Compare it to a claimant of ESP ability. You could show him/her all the cards first, 4 each containing one of two symbols, and then perform the experiment. Or you could show him/her the back of one card without revealing what kind of symbol is on the other side. A clever (strategic) guesser might pass the first test successfully, but only a true psychic could guess the symbol in the second test.

It really does go to the meaning of “has the ability”.

10. Briggs

Uncle Mike,

Amen, brother.

11. pouncer

Briggs replies to me: ” Not so. She can guarantee a score of 4 (if N = 8 ) by just saying ‘tea first’ every time, even though she knows there are only four tea-first cups.”

No true gentleman would do so.

The person who says that 3, or 5, or any other number than 4 of the offered cups is “milk in first” is necessarily implying that the gentleman pouring is a liar.

The upshot of this is to rule out “7” correct, and agree ,actually, that in the experiment as described the lady must identify all 8 cups correctly to out-perform the expected no-skill result; which for me, by experiment, is 6.

12. SteveBrooklineMA

I have a simple question.

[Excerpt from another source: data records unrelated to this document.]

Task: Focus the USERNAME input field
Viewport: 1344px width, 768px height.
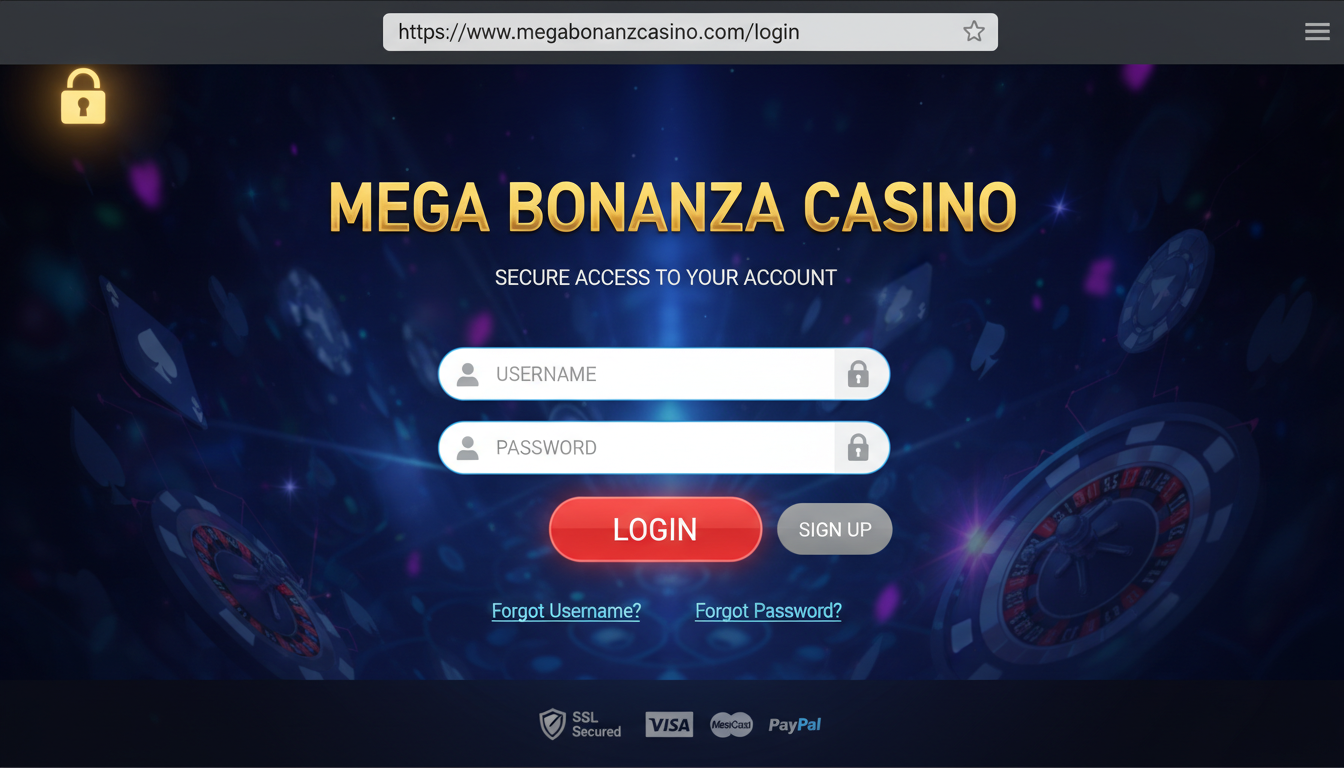Action: [664, 374]
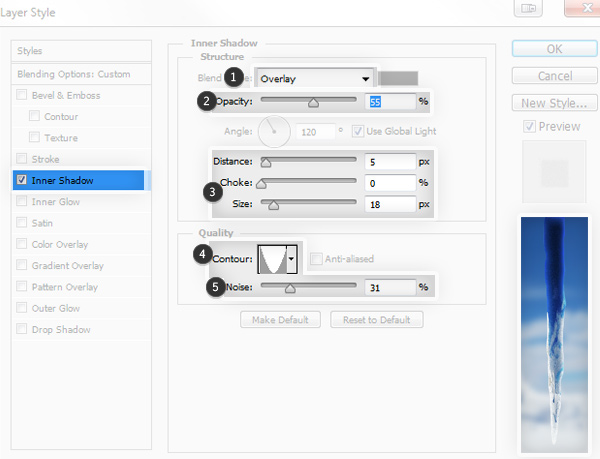Uncheck the Inner Shadow checkbox

(22, 180)
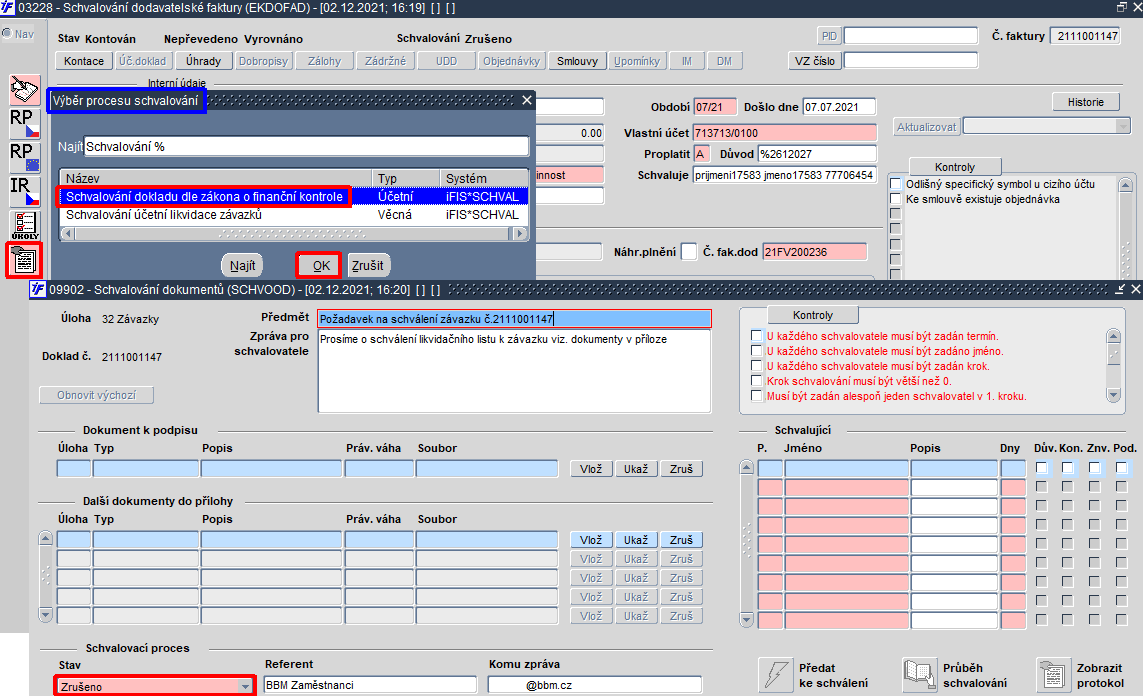Select the IR icon with Czech flag
Viewport: 1143px width, 696px height.
[24, 192]
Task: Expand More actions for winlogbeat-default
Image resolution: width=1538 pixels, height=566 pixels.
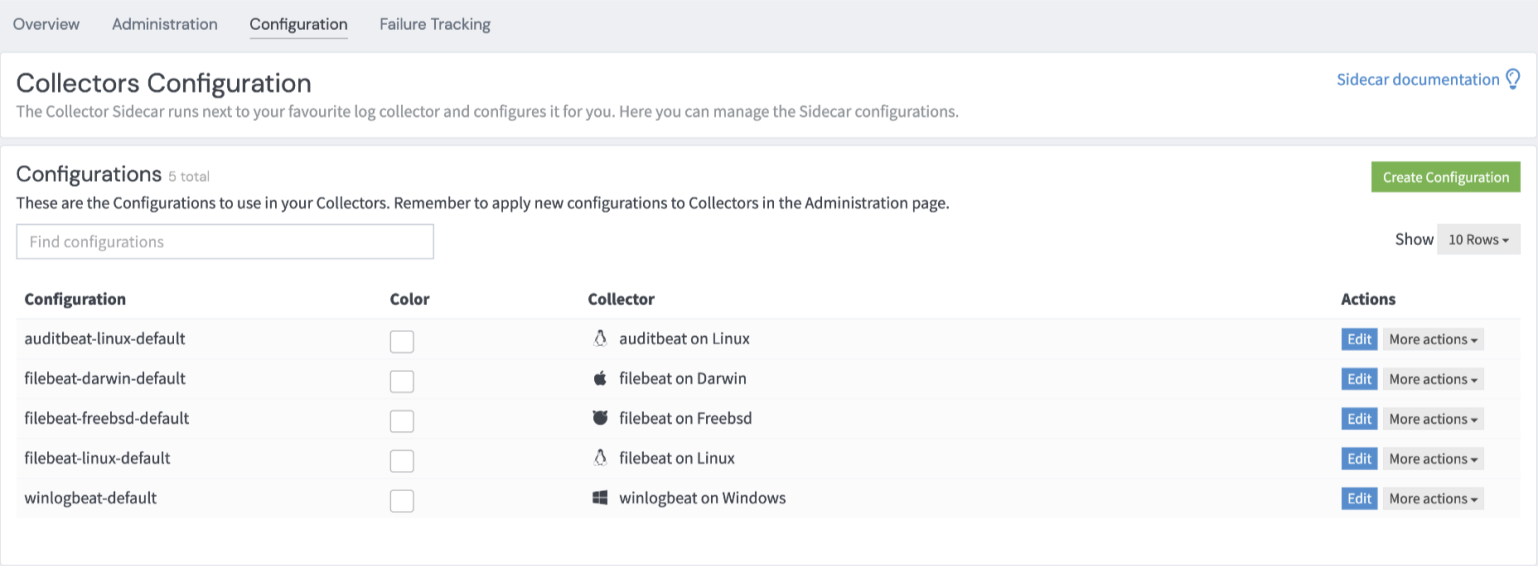Action: [1433, 499]
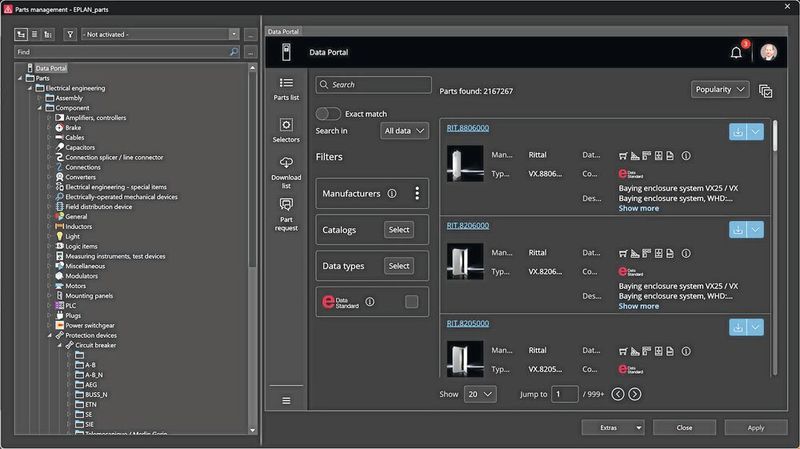Viewport: 800px width, 449px height.
Task: Open the notifications bell icon
Action: coord(736,52)
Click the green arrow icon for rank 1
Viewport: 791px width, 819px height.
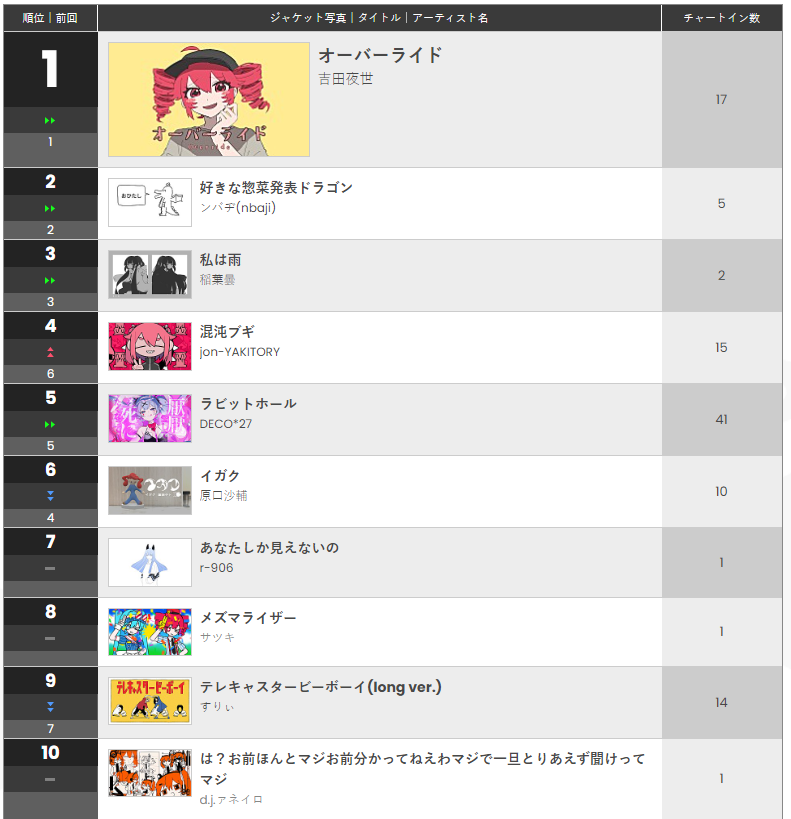click(50, 121)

A Lady walks into a room containing a bag of a million numbered marbles. “I’ll pull out number 526218!” she declares, then reaches into the bag without looking and indeed pulls out marble 526218. “Amazing!” says a statistician nearby, “the odds of pulling that marble out were 1 in a million!” A Gentlemen walks into the room, reaches into the bag, and pulls out marble 128245. “Amazing!” says a statistician nearby, “the odds of pulling that marble out were 1 in a million!” Looking at these events, we think what the Gentleman did wasn’t amazing at all, he didn’t say which marble he was going to pull out beforehand. But what is the difference from the perspective of the statistician? How should the statistician’s analysis be different for the Gentleman and the Lady? From a hypothesis testing perspective, how would a statistician test if the Gentlemen has the special ability to pick marble 128245 out of a bag, based on the single event described? How would it be different than testing the hypothesis that the Lady has the ability to pick out a ball she identifies beforehand?